第12話 二人

女はバッグを開けて何かを一生懸命探していた。

俺は去ろうと思っていたが生憎帰る道に女が居るのだ。仕方なく俺は声を掛けた。


「どうしたの?」


女はギョッとした顔でこちらを向いた。声を掛けられた上に、さっきまで会っていた俺だったからだろう。女が何かを言う。聞こえず俺が尋ね直すと、


「スマホがない」


と言った。一体何処にあるのかを尋ねたところ、どうやら店のトイレにおいてきてしまったらしい。女は俺についてきて欲しいと言った。


「なぜ?場所は分かっているのに。君一人で行けばいいじゃないか」


すると女はこちらを睨み、


「あんた、乙女心なんにも分かってないのね」


と言われ無理やり連れて行かれることになった。歩きながら俺は尋ねる。


「なんだか君は今日の合コンをあまり楽しんでなかったように見えるな」

「あなたこそ。全然楽しそうに見えなかったけど」

「しょうがないよ。俺はただ補欠要員で連れてこられただけだし」

「あら。奇遇ね。私も今日は補欠要員だったの。別に合コンなんて興味ないのに・・・でも少し興味が湧いたから行ってみたけど、やっぱり行かなければよかった。時間を無駄に使っちゃった」

「大体の学生なんてそうやって時間を潰すんだ」


女はフフっと笑い


「あなた少し変わってるわね」


と言い、俺は


「そうか?」


と不思議に思った。店の前に着き、女に少し待っててと言われ待つことにした。木枯らしが吹き、俺は体を身震いさせる。兄が事件にあったのも冬だった。
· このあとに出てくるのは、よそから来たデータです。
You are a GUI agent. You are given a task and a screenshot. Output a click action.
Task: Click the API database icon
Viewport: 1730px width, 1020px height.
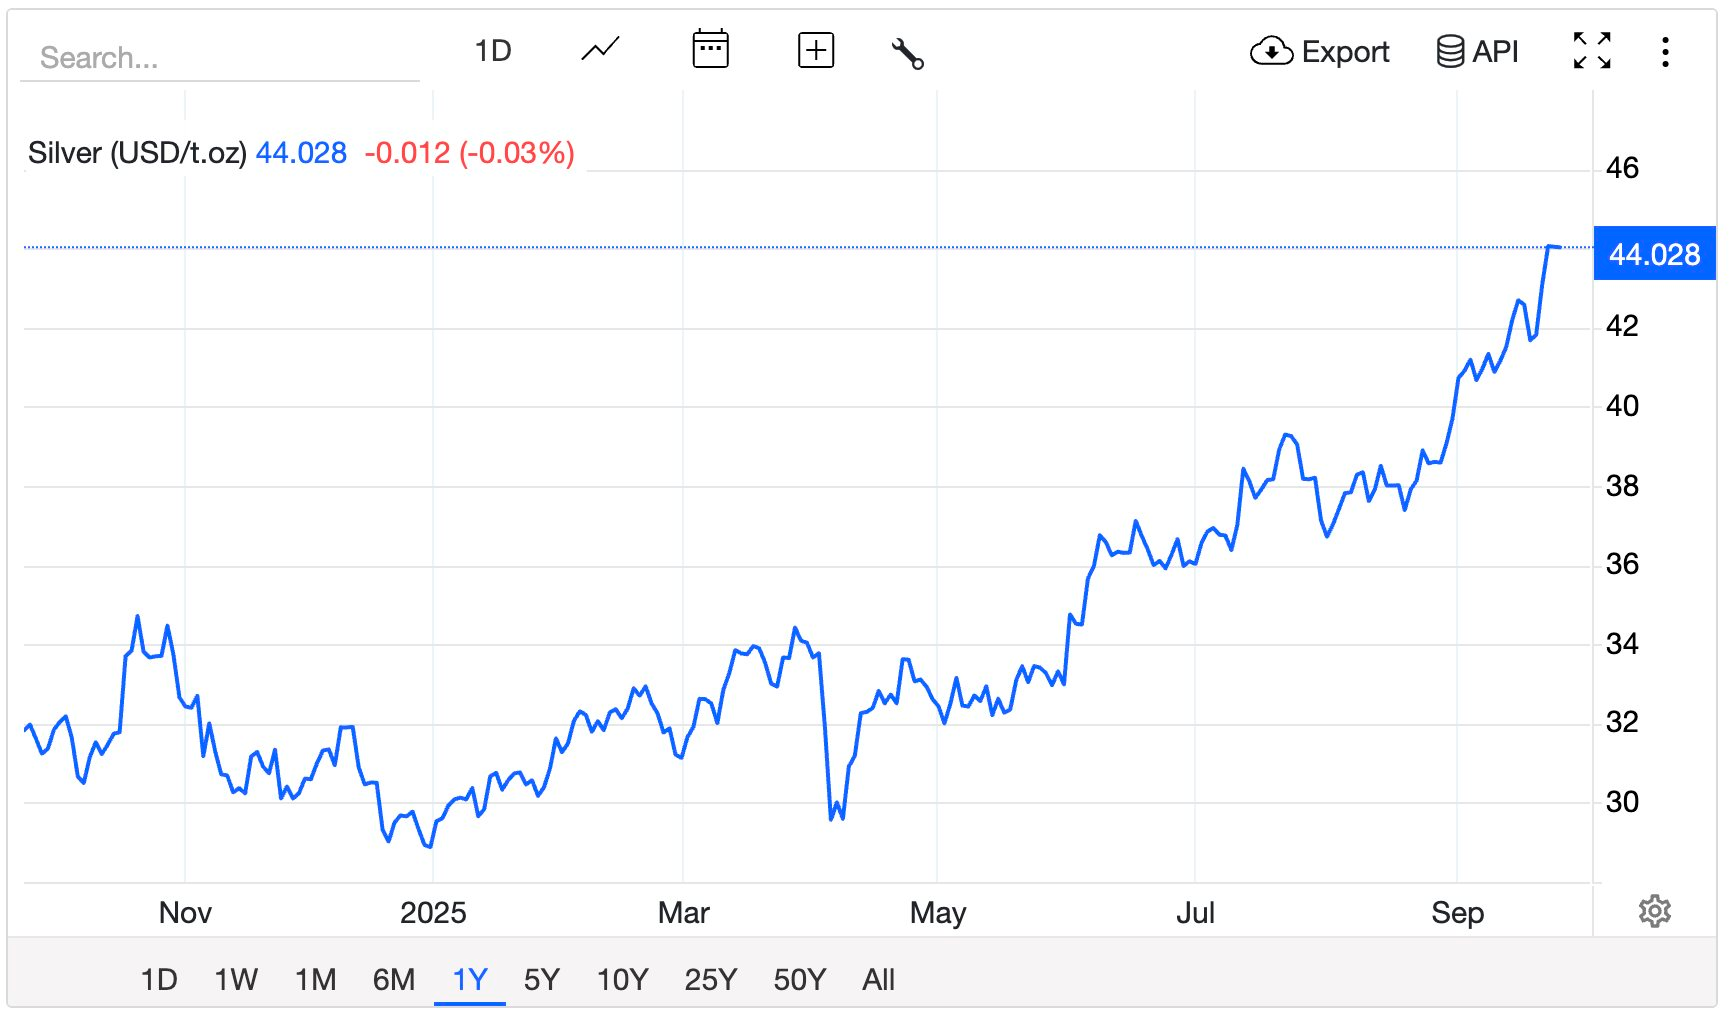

家で夕食を作っていた俺を思い出す。ビーフシチューを作っていた。人参を細かく刻んで。俺は思考回路から追い出す。今更考えても無駄だ。次に浮かんできたのは女の顔だった。無愛想な喋り方だが悪い気はしなかった。突然俺の頭に一つの考えが浮かんだ。

ドアが開き、女が出てきた。


「トイレになくてさ焦ったけど誰かが店員に渡してくれたみたい。助かった」


女は安心した顔をする。


「なあ。今からどっか寄らない?ほら俺たちさ、一次会だけで物足りないじゃん?だからさもし良ければの話だけども」


俺の突然の提案に女は迷っている様子だった。俺は時間の無駄だと言われるのではないかと不安だったが、結局彼女は了承した。


「よし!じゃあ決まり!何処に行く?君、オススメの場所とかある?」

「うーん。いや特に。あなたが決めてよ」

「分かった」


店を探す。スマホで調べている時俺はふと思った。